# TASK PROMPT
Continue the passage on making friends at work, picking up right after its final sentence.

# PASSAGE PROVIDED
+ + + +
As a working adult, it’s hard to make friends. Gone are the built-in academic networks we found in dorms and classes. Only memories remain of sports team camaraderie. But still, a person needs others to lean on. It would make sense then to find friends at work, where you spend (at least) forty hours of your week.
But most of us just haven’t made our work time very social. In the New York Times, Adam Grant reported on studies indicating that Americans have significantly less work friends than other countries and that having a close friend at work has decreased over the past three decades. Grant writes, “Once, work was a major source of friendships. We took our families to company picnics and invited our colleagues over for dinner.” The article points out that we don’t have one-track careers anymore. People switch jobs every few years, so there is less importance placed on deepening office bonds.
But our changing times might be denying us a very useful element of our careers. NPR therapist Shankar Vedantam recently reviewed a study from Rutgers University about coworker friendships. These researchers found that having someone to while away the work day with can benefit our efficiency. Sure, you have to navigate these professional-come-personal relationships with care. Researcher Jessica Methot tells NPR that office pals can be emotionally draining if we feel pressured to maintain good rapport while, at times, competing for positions or pay raises. But who wouldn’t want someone who makes going to work a little more fun?
To help you approach the fine line of professional friendships, let’s take a trip down memory lane. Steve Carell has moved on to Woody Allen films, and John Krasinski is busy having babies with wife Emily Blunt, but we’re still not over the years we spent with them at The Office. If there’s any group of coworkers that can teach us the dos and don’ts of work friends, it’s the staff of Dunder Mifflin.
+ + + +
# EXTRACTED MATERIAL
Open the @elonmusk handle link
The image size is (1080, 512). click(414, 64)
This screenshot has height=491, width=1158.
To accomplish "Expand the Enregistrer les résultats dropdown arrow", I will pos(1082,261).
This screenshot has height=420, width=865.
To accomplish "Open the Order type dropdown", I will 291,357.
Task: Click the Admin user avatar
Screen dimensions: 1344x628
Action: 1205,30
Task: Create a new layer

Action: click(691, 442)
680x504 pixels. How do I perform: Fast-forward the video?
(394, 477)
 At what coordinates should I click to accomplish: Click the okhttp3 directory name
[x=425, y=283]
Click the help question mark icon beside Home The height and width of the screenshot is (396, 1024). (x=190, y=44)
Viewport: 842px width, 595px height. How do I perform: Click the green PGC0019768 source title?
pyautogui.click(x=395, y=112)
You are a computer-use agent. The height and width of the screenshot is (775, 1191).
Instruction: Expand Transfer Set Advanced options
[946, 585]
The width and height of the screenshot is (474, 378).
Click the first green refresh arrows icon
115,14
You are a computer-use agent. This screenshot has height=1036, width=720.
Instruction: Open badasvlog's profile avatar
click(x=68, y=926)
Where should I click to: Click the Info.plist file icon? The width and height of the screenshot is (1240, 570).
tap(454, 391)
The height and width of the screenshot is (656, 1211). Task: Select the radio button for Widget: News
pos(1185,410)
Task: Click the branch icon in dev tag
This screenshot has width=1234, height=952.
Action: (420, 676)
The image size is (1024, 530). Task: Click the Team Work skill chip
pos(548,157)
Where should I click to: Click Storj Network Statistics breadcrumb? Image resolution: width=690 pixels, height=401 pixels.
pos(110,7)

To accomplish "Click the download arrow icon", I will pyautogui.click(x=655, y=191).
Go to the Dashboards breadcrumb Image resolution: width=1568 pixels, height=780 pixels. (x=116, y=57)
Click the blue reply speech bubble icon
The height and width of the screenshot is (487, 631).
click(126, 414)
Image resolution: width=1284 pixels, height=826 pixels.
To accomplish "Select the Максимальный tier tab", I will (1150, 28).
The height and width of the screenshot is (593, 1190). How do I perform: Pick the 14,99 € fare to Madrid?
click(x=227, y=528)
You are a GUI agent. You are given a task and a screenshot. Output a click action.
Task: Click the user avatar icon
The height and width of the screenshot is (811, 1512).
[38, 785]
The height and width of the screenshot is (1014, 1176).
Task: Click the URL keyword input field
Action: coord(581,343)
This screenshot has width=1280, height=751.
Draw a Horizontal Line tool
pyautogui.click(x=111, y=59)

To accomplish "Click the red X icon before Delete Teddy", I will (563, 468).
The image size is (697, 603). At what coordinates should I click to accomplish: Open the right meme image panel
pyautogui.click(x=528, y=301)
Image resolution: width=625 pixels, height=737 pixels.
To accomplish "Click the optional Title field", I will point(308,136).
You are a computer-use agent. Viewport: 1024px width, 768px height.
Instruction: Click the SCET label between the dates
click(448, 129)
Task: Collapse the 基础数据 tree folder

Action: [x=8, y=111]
+ + + +
# EXERCISE RESPONSE
DON’T . . . Take Cues from Michael Scott.
When considering workplace friendships, there’s one thing that you need to ask yourself: Does this friendship take away from my productivity? While it may seem counterintuitive to anyone who has seen an episode of The Office, you’re ultimately at work to work and not to make friends. If you’re having trouble maintaining boundaries between your work and personal life, it may be time take a step back and assess how beneficial this friendship really is for your career and the good of the company.
This can be especially difficult if you’re in a position of authority—you can’t overlook someone’s work ethic just because you’re buddies. I’m looking at you, Michael Scott. Having a friend at work shouldn’t change the way you treat everyone else. While it’s okay not to be friends with everyone, it is important that you remain polite and diplomatic by treating your coworkers equally and not favoring your friends.
DO . . . Find Your Jim (or Pam).
Because you spend so much of your day (and by extension, your life) at work, it’s great if you have someone there to make bad days more bearable and normal days more fun. Whether it’s finding your soulmate like Jim or Pam (which, by the way, is an even finer line; more on that here) or just somebody to eat lunch with, having a friend can improve your work—the Rutgers study found that “people who had more friendships at work were often rated by their supervisors as being more productive.”
If you want an authentic friendship, you’ve got to keep it real. We can get caught up in networking. Instead, take a step back from the pressure of branding and making advantageous connections to connect with others on a personal level. A good work friend can make the difference between getting to work on time and calling in sick. Or, as the study points out, the difference between your best work and your worst.
DON’T . . . Be a Dwight.
Part of the reason Americans don’t pursue workplace friendships is that we’re more focused on climbing the ladder than we are about the people we meet along the way. “Now, work is a more transactional place,” Grant writes. Ambition and achievement are good things, but when we befriend coworkers, we also befriend our potential competitors. Methot says this “opens us up to these paradoxes that we don’t necessarily think about as being associated with friendships.”
The best way to avoid tension and faking joy if a colleague gets a raise and we don’t is getting to know the person, not the opponent. Whether it’s greeting them in the morning with a little small talk about “bears, beets, Battlestar Galactica” or the trusty weather, knowing more about who your colleague is outside the office will make it a lot easier to work with them. Reserve lunch or coffee breaks for non-work talk. A bit of humor even softens competitive Dwight up, which was always fun to watch.
DO . . . Make ‘Rules’ of Business.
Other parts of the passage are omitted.